Re: DRAFT: debian-legal summary of the QPL
On Tue, Jul 13, 2004 at 06:36:29PM +0100, Matthew Garrett wrote:
> But the QPL also fails the dissident test, and has a much less onerous
> requirement than the "Add your name to a wiki" license.
It has an "archive all distributed copies until the expiration of copyright"
requirement (QPL#6 has no expiration!), which is far more onerous, IMO.
> The problem is that it's not clear what the dissident test was made for.

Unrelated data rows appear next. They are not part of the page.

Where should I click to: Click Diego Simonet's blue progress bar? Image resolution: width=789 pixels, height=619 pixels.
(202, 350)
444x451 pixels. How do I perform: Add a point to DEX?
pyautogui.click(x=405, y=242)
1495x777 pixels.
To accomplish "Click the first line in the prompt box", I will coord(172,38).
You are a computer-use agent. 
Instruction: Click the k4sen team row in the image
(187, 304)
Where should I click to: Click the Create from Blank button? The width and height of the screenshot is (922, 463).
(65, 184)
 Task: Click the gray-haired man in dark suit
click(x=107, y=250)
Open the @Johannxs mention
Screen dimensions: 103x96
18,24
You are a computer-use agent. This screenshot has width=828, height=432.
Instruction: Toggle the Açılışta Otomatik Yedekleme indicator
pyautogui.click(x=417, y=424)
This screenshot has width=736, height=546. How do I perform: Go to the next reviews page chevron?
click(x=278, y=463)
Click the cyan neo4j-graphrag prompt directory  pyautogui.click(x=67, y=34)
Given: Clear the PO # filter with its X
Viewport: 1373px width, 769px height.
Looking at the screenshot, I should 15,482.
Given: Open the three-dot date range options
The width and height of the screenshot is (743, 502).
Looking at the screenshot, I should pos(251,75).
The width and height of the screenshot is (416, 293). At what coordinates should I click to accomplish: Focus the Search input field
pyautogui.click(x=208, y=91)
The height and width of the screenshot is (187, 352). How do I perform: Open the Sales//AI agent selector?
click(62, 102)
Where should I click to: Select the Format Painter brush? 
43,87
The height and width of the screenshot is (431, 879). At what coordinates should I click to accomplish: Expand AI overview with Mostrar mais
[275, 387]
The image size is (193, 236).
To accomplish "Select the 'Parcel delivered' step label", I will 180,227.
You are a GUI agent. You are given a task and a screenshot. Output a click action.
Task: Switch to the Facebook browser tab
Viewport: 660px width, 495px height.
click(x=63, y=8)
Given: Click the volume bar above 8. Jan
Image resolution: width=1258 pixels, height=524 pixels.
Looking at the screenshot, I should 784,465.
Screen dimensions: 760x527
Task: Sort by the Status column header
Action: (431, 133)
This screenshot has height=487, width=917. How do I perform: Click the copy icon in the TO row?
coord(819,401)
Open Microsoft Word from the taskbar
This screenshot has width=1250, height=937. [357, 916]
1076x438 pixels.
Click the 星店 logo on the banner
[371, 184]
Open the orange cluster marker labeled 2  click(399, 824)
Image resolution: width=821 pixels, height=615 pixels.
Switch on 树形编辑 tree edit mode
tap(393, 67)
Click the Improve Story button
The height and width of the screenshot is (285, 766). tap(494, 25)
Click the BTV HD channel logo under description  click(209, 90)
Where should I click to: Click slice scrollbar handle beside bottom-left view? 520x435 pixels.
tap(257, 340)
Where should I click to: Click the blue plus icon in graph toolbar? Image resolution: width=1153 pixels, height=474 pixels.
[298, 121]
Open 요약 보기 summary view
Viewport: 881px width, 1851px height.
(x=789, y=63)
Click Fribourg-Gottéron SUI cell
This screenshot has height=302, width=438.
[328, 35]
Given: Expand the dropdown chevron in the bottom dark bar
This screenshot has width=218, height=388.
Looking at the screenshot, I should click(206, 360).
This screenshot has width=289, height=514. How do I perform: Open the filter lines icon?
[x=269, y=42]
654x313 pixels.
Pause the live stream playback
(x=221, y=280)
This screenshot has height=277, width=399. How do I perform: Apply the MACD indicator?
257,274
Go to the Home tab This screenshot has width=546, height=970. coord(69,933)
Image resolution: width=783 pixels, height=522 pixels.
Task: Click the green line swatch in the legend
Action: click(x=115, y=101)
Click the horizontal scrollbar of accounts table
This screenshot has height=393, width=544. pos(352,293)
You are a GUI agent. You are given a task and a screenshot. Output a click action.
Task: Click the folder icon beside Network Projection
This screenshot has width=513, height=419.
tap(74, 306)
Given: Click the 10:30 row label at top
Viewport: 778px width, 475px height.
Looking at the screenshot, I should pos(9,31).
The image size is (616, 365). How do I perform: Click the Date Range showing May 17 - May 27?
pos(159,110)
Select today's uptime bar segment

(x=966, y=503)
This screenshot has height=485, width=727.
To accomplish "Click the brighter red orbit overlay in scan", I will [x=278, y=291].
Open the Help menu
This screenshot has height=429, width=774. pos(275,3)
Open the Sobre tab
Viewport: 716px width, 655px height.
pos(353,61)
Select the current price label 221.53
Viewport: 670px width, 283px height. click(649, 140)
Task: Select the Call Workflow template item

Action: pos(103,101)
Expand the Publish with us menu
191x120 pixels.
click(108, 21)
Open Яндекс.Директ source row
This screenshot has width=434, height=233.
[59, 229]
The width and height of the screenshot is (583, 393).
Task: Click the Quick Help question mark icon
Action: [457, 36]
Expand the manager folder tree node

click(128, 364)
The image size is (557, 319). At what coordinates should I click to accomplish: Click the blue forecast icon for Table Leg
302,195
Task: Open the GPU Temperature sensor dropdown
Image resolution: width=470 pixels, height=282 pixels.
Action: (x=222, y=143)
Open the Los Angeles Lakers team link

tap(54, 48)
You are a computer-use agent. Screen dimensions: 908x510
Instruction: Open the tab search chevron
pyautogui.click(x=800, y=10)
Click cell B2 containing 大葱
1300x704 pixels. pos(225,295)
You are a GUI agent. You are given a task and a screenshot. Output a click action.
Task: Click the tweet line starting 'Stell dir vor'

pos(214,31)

> In combination with the desert island test, there's effectively a
> requirement that changes can be kept private. That's not a test any
> more, that's a guideline. There should either be a clear argument that
> the right to keep modifications private is enshrined in the DFSG as
> stands, or alternatively we should go through the necessary procedure to
> change the DFSG.
"Send it to a third party" and "reveal your identity" are just as readily
read as non-free from DFSG#1 as "pet a cat" and "distribution only on CD".
If the former can't be considered non-free from DFSG#1, then I don't think
the latter can, either; DFSG#1 would be rendered meaningless.
(To be clear, the latter two requirements are ones which I find clearly
and obviously non-free; if we differ on those, we probably have deeper
disagreements.)
Yes, there's interpretation involved. The DFSG is, as we all know, a set
of guidelines; it must be interpreted to have any meaning at all, and
debian-legal is the list on which that interpretation is done.